Quick: Think of three things that have made you truly sad in your life. Did the exit of a school superintendent make the list? Didn’t think so. Lest any former superintendents feel slighted …
Quick: Think of three things that have made you truly sad in your life.
Did the exit of a school superintendent make the list?
Didn’t think so.
Lest any former superintendents feel slighted — there have been some wonderful people helming local schools over the years, and in my years covering our local districts, I’ve had equally wonderful experiences with them.
But if you’ve ever looked at Maslow’s hierarchy of needs (go ahead, Google it ... it’s pretty cool), there’s no mention of “school superintendents.”
The psychological theory developed by Abraham Maslow back in the 1940s is shaped like a pyramid with “self-actualization” at the top, with esteem just below it, then love and belongingness, safety, and finally physiological. Each bit gets wider and wider, the pyramid building out.
Take a look at it as a parent, and the place where your child spends most of their time 180 days a year comes into focus.
It’s as a parent that I took hardest the news that Sullivan West Superintendent Steve Walker had decided to leave for a school system closer to home.
A graduate of one of the three districts dissolved to create Sullivan West in 1999, I chose purposely to raise a child here. I’ve long seen its advantages.
But parenting a teenager has put in particular perspective the rapid changes in education over the decades since I was shoving my knees beneath a desk and my books in a locker.
We’re preparing kids for a world now where the job you have post college may not even exist on the day you graduate from high school, where being able to advocate for yourself is now seen as a must-have rather than a liability.
In these past few years, Steve Walker has opened up this district like never before, helping students find their voices and make them heard. It’s not a job he’s done alone, certainly.
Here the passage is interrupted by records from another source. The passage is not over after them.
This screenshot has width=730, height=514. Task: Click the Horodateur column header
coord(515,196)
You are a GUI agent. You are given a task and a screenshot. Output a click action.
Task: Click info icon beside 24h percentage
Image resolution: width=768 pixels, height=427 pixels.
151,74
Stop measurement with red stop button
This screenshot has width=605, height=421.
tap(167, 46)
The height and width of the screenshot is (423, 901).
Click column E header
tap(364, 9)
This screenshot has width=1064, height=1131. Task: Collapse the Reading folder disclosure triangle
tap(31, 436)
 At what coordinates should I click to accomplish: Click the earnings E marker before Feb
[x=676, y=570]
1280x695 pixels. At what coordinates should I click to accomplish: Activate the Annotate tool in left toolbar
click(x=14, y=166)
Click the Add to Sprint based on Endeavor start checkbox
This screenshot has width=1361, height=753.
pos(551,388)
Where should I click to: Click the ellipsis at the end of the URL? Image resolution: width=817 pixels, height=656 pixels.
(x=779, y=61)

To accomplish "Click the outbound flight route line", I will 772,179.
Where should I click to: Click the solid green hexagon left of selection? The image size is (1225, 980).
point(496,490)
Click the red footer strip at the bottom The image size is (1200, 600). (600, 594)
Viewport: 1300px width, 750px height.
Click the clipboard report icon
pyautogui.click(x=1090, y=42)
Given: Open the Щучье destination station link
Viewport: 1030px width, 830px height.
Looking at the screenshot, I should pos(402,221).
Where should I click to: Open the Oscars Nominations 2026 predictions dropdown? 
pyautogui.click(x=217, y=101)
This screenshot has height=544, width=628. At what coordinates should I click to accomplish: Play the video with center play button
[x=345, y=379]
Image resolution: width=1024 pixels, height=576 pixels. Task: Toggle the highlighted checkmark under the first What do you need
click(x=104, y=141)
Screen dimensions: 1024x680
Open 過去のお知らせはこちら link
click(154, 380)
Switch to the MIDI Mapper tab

There are myriad staff members in the district who have played crucial roles in moving opportunities for our kids ahead, but there’s little question that an open mind at the top end of the management period has been beneficial.
The Sullivan West school board now has a challenging search ahead of them, to find someone with the expertise, the energy, and the attention to the current climate that we’ve had in recent years.
I say this as a parent, it’s true.
But with a child slated to graduate in less than two years, I say this as a member of our community too.
Because this community’s needs — physiological, safety, and so on — depend on the generation being nurtured in our schools right now.
Losing them would make us all sad.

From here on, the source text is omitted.